Missed it by *that* much

rank5pain.jpgThe only thing worse than logging in and seeing that you slacked too much the previous week and droped a PvP rank, is logging in and seeing no room left in your honor bar meaning if you’d run one more BG or something you probably would have jumped up a rank. Crap. And since this week is AV bonus honor weekend and horde never wins that, I’ve got to wait until next week for WSG to rack up the bonus wins. Blech.

The theatre of Ironforge

Some friends of mine had to play a theatric scene in an “unusual enviroment” as an assignment, so they chose Ironforge as their stage for a rather short version of the balcony scene from Romeo & Juliet, with a level 19 pally twink and a freshly created female human warlock as the actors.

This is not only a great idea in my humble opinion, but it also faces a very real problem in WoW: What do you do after you hit the big 60? Sure, there’s new dungeons to raid and loot to acquire, but after some time, you’re all set in epic gear and can slay Onyxia with half a dozen people. Something like a theatre play can really bring life and joy to an “old” server, as the slideshow displays.

Also, for me, this is a very interesting take at reversed Machinima – instead of using the game to create a movie, you bring the acting right into it. It’s a bit of the next step after the Velvet Strike movement.

Within a few minutes, the troupe got an audience of about twenty people, and they had to do two encores – one of the balcony scene, and a part from Goethe’s Faust as a bonus. In the end, they got the usual fireworks and blizzards, and even collected a tip of 3,5 Gold – not bad for 15 minutes of fame, I think :)

DING!

Around 3.30am Eastern, turning in quests at the Cenarion Hold, I finally reached level 60. Getting the last 40k experience was not as hard as the previous levels, but I was much more determined to get the mark.

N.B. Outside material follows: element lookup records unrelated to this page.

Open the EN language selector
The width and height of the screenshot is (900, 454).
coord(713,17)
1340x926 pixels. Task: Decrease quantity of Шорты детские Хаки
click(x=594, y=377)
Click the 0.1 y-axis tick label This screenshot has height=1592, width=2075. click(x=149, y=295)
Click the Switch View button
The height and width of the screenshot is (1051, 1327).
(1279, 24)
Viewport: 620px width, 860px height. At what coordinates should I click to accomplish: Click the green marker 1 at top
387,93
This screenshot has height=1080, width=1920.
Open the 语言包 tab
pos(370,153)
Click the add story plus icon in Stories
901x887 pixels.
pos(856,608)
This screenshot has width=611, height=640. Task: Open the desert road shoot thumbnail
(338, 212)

Of course, I’m at work now trying to keep my eyes open long enough to post. I’m stoked that I reached 60, but I’m also exhausted having spent most of my hours in the past few weeks trying to level.

As stated in my introductory post, this is the first time I’ve reached end game in an online RPG. Now I’ve spent an inordinate amount of time MUDding (Avatar MUD anyone?), dabbled in EQ while hitting a low with SWG. Never has a game kept my attention like WoW has. Great game! Of course, you know that. You’re reading a blog about it. Anyway, in the immense depth that is World of Warcraft, here are a handful of things I’ve observed with my NE rogue over the last 60 levels:

1. Cheap Shot + Back Stab = Great Combo
2. Flying takes longer than it should
3. You shouldn’t solo everything
4. Leather head armor looks stupid
5. I hate murlocs

Albeit, not the most profound observations, but mine nonetheless. How did you guys feel after reaching 60? Was it invigorating or anti-climactic? What did you guys take away from the achievement?

Smirk.

I didn’t get a screenshot, but the humor highpoint of the day on Demon Soul was this message over chat:

“To whoever decided to report my guild name ‘Sapped Girls Can’t Say No’ as being offensive, thanks sooooo much, they’re forcing me to disband it.”

The guild name is a bit too much on the silly side in my mind to be construed as being truly offensive, but I don’t think anyone should be surprised that it was taken down. Of course, to echo an earlier post, This guild-disbanding is brought to you buy the makers of the “How Big is Your Sack?” T-shirt. This makes me want to start an experiment of starting questionably-named guilds and advertising recruitment, and seeing what gets through the filters.

Now forming: “Michael Jackson Day Care”. Only taking characters level 14 and lower.